## TO BE DONE:
Transcribe every line of the rows below word for word, omitting the pictures.

─── MATERIAL SUPPLIED ───

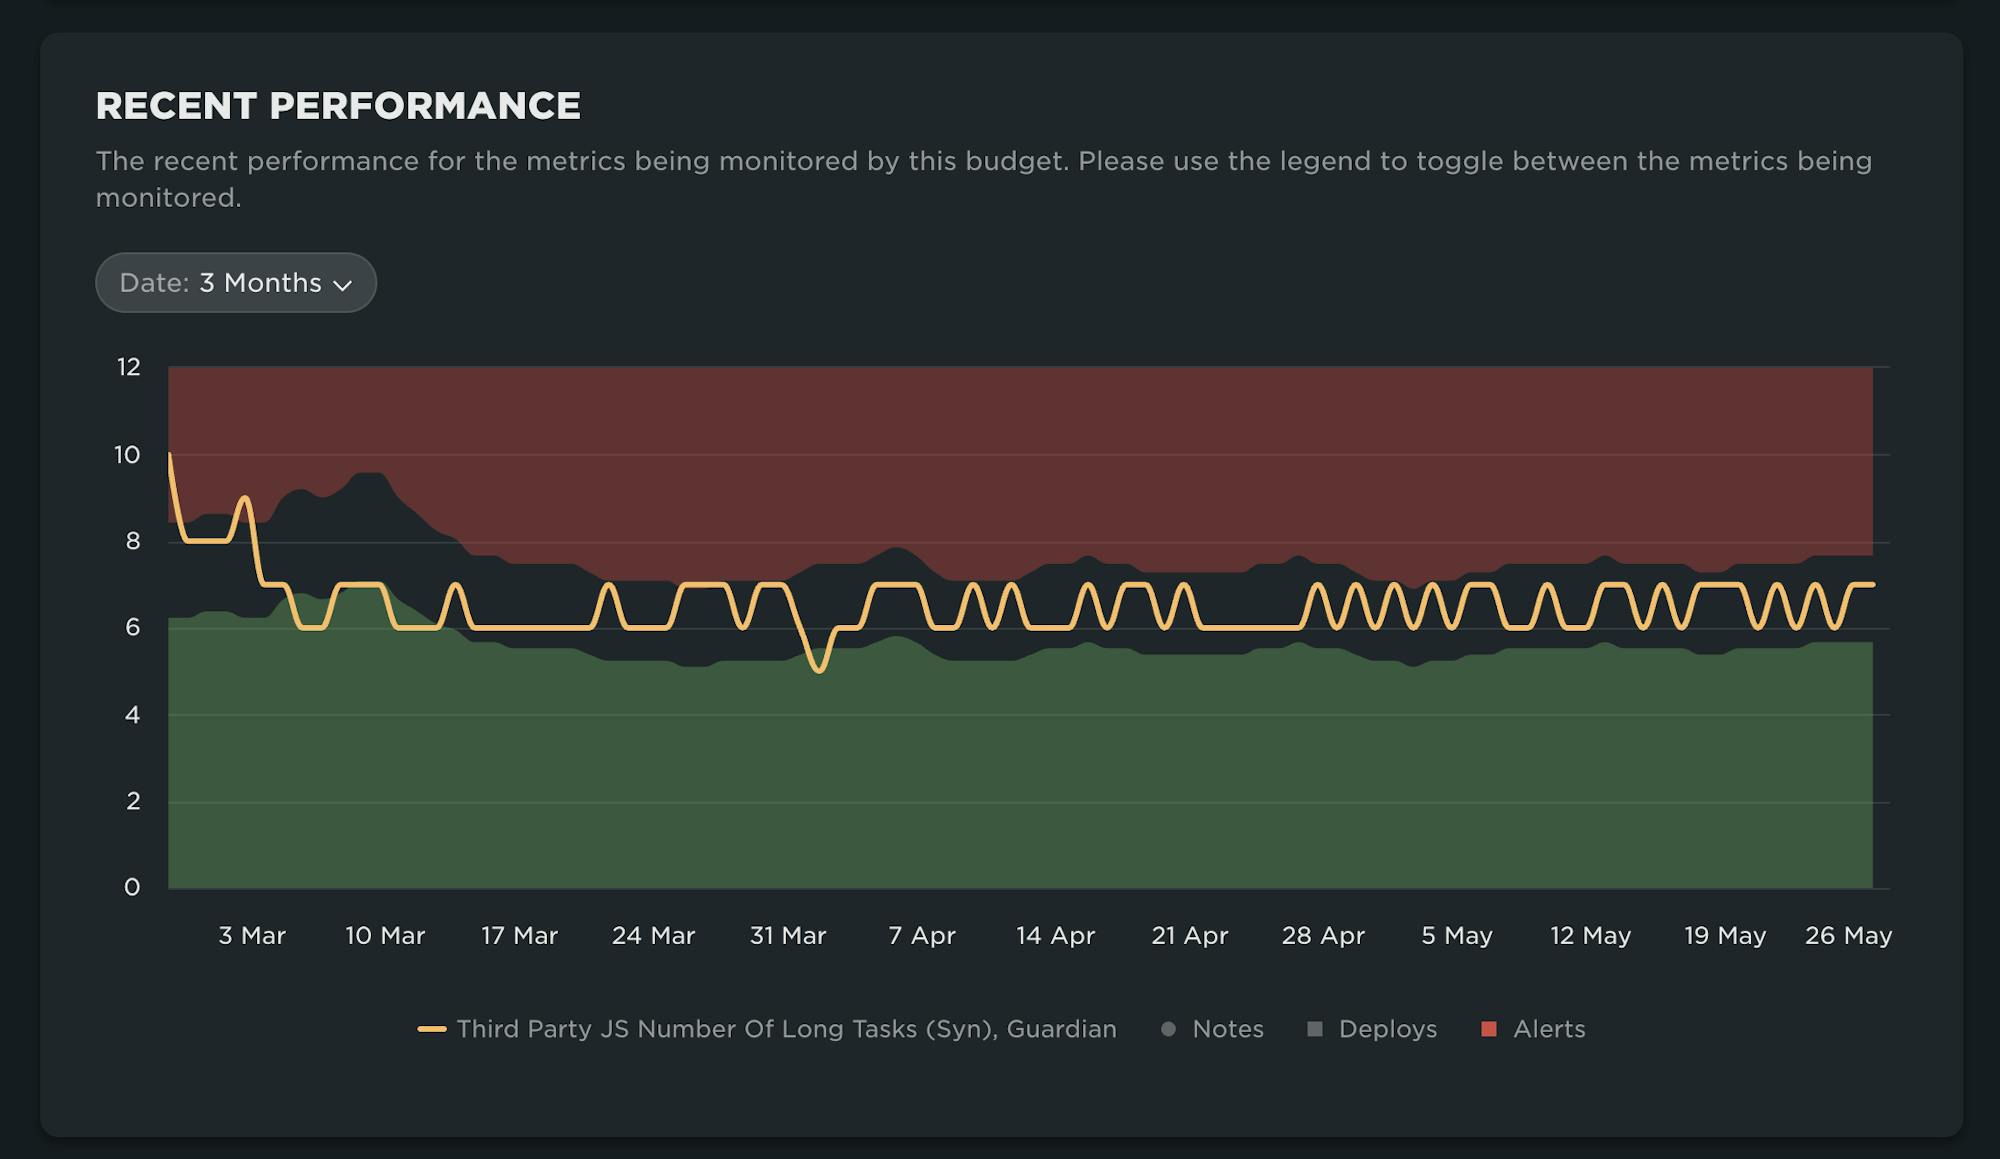This screenshot has width=2000, height=1159.
Task: Click the 3 Mar x-axis label
Action: pos(252,936)
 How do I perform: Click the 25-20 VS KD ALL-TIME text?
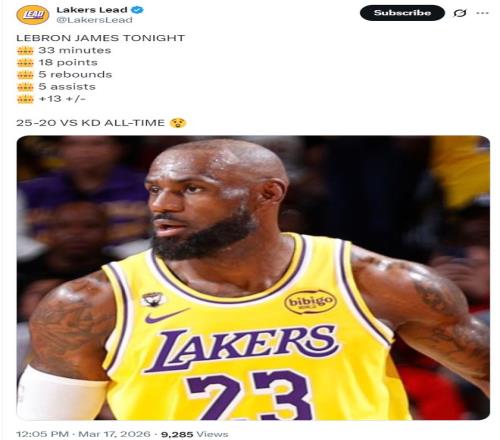[90, 123]
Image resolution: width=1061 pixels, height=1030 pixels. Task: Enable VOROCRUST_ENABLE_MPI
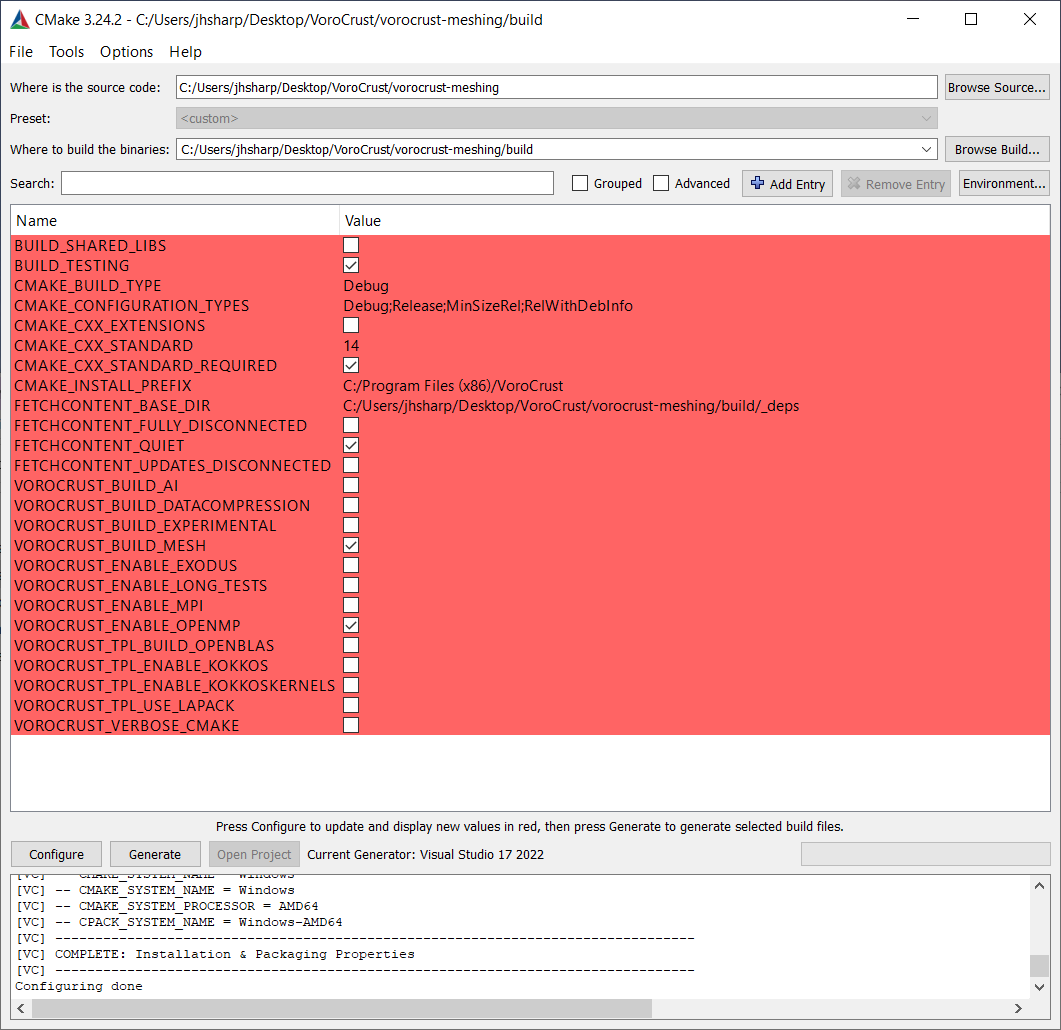350,605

───

## EXERCISE ANSWER:
This screenshot has width=2000, height=1159.
Task: Click the 3 Mar x-axis label
Action: pos(252,936)
 How do I perform: Click the 25-20 VS KD ALL-TIME text?
[90, 123]
Image resolution: width=1061 pixels, height=1030 pixels. Task: Enable VOROCRUST_ENABLE_MPI
350,605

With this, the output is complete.